Among the other, Saraqini participated at the Ninth Meeting of the Ministerial Council of the Energy Community, which was held in Republic of Moldova, country that holds the presidency of the Energy Community in the course of 2011, at the Central European Initiative (CEI) Summit, which was held within the Serbian presidency with CEI, at the 5th Session of the CEFTA Joint Committee, presided by Republic of Kosovo, the Ministerial Conference of Southeast Europe countries, organized by OECD, the Government of Slovenia and the Regional Cooperation Council, titled “Vision of the SEE countries 2020”, at the informal Competitiveness Council on the invitation of the Danish Minister for Business and Development Ole Son, the Tourism Forum in Ukraine and the first Regional Summit organized by the Macedonian Transmission System Operator (MEPSO) in Skopje.

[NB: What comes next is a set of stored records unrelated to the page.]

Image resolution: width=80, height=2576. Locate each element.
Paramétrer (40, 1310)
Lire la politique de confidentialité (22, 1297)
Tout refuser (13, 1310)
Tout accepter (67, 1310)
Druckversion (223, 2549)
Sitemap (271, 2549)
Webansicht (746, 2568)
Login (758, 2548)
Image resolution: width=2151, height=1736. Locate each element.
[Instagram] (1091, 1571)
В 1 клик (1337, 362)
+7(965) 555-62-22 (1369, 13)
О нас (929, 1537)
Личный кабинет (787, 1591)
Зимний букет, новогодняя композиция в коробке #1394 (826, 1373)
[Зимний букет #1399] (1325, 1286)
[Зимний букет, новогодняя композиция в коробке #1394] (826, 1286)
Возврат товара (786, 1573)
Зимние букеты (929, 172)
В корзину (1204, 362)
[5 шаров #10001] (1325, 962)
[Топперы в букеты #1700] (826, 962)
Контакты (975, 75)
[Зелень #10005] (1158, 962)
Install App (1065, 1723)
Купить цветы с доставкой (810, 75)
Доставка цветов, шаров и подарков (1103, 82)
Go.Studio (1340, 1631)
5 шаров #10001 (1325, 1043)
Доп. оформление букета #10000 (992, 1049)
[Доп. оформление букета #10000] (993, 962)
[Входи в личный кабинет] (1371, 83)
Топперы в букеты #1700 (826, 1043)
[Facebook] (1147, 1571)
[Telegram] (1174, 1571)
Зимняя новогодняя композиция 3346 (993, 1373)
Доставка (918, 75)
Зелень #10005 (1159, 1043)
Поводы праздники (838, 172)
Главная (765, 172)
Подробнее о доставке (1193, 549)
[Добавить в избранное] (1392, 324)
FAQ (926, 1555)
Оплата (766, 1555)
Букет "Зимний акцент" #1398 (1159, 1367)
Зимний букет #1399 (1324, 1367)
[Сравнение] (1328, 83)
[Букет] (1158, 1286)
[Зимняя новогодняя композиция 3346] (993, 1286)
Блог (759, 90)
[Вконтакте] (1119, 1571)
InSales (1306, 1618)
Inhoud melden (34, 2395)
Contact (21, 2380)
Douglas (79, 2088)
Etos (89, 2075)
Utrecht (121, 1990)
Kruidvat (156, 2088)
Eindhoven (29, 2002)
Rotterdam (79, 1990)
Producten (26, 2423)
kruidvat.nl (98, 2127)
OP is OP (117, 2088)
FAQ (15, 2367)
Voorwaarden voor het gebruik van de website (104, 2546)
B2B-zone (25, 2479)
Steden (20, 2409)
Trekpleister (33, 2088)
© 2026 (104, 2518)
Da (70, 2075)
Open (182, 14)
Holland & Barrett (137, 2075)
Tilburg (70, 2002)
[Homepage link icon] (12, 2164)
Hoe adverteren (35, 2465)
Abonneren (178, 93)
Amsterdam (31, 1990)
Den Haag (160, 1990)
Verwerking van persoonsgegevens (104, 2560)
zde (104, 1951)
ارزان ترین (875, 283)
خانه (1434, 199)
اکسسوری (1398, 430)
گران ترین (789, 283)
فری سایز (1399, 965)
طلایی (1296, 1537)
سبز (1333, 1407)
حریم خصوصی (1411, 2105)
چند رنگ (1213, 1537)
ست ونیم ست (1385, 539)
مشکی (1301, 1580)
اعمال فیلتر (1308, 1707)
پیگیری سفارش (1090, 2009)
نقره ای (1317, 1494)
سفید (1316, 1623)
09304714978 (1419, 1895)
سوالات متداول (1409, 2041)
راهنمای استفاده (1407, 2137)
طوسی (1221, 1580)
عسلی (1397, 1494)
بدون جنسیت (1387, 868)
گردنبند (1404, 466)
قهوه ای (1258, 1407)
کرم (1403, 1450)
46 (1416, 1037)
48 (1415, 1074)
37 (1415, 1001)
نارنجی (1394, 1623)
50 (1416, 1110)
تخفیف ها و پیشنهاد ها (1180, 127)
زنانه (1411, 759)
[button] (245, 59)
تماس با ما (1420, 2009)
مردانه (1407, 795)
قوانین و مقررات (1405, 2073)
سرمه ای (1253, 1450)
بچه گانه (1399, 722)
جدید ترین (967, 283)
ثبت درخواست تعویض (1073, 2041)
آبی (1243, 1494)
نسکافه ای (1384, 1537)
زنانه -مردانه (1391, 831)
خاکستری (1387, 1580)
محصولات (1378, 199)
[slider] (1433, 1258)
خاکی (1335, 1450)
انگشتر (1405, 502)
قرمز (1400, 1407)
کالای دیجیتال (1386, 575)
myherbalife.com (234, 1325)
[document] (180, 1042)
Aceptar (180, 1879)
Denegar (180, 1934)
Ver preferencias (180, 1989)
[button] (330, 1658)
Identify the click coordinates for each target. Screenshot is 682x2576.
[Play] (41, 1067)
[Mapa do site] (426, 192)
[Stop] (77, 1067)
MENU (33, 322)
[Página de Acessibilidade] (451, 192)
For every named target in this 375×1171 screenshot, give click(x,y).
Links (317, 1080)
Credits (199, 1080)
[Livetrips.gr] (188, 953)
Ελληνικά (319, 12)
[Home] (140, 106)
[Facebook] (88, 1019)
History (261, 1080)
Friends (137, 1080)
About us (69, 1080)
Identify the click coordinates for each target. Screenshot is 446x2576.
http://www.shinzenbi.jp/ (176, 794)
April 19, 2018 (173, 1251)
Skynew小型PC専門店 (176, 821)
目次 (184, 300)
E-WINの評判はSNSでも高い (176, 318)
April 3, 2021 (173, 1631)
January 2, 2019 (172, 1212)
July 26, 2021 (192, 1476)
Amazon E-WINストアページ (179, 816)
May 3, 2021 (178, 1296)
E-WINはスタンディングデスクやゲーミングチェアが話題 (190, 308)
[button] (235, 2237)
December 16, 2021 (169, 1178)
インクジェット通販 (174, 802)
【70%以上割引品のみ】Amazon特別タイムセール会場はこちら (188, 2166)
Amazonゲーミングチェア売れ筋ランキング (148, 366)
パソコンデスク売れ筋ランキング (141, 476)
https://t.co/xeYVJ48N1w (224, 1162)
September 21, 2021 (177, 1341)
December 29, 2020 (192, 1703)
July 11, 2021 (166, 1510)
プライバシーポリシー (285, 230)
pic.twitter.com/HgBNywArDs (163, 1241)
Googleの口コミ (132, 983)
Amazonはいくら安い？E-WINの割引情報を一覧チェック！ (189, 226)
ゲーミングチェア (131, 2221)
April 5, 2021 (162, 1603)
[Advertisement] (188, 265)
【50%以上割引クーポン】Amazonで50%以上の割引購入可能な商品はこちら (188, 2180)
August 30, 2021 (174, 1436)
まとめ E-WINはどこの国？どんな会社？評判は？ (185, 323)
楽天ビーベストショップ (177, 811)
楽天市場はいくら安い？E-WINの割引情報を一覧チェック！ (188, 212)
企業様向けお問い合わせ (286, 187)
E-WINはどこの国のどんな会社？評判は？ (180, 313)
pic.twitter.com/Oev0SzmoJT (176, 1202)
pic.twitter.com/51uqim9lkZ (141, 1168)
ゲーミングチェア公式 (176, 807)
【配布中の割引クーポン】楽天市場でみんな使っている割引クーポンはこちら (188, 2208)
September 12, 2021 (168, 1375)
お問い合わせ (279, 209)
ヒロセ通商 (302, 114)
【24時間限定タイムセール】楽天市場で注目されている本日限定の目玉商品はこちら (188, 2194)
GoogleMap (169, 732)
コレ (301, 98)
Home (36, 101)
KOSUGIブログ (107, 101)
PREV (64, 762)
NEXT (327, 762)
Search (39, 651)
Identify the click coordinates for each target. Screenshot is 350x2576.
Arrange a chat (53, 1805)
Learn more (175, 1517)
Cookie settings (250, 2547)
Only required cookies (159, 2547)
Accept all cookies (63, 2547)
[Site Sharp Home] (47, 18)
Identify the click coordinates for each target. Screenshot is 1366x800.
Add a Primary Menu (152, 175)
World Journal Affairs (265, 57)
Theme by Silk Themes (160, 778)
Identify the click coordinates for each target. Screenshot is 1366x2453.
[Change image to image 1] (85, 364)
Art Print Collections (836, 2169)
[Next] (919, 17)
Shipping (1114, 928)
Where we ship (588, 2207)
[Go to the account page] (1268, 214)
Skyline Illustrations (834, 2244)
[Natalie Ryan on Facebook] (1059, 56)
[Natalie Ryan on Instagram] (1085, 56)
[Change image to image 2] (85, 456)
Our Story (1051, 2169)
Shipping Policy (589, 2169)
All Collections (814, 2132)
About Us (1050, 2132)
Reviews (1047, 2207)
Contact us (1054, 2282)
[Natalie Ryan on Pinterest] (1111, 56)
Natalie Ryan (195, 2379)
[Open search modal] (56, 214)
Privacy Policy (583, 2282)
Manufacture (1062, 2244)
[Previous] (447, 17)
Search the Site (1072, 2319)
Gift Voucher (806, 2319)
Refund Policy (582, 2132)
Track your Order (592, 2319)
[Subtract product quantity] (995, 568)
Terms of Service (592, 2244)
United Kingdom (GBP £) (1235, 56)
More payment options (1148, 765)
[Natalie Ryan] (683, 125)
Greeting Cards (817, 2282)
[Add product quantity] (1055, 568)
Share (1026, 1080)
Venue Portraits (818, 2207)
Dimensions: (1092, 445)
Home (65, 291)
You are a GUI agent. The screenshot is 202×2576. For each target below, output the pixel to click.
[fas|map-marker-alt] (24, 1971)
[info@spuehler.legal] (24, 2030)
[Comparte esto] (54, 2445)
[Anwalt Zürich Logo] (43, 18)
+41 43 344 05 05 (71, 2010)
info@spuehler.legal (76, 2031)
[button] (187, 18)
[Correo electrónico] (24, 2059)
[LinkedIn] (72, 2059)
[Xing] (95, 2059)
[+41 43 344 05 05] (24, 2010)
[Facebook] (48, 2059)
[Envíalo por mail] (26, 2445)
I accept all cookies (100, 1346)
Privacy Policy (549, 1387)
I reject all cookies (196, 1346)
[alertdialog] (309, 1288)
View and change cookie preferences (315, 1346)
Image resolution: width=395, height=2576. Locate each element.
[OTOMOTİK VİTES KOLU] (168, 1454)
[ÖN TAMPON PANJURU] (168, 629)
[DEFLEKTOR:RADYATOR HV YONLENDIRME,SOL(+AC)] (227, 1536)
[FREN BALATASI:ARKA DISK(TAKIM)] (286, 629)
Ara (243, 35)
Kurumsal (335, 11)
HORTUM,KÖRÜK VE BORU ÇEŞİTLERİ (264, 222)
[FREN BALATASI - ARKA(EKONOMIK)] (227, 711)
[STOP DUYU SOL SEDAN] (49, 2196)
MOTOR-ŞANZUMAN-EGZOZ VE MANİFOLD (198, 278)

==Professional experience==
At the position of a Minister, Valon Saraqini came from a private high educational institution – University American College Skopje. As communication director at this university, Saraqini was responsible for preparation of a complete marketing strategy, public relations and marketing campaign of UAKS, initiating and realization of activities related to the Business Council and the Alumni Club, in accordance to the needs of the business community and UAKS, as well as communication with business groups, governmental agencies and NGOs. His three-year experience as an operational director in American College University –Skopje contributed in development of his managerial skills, in this case at the university and coordination of different departments, planning and defining a budget and implementing plans, establishment of working processes and policies that assist in performing the activities related to the university, defining, measurement, evaluation and improving the quality of services, which would certainly contribute to successful management of the departments in the Ministry. The beginning of his professional experience date back in 2002, as administrative officer in the Norwegian Refugee Council –Skopje, where he worked on planning and realization of activities in the scope of functioning of this non-governmental organization and continuous communication with the public.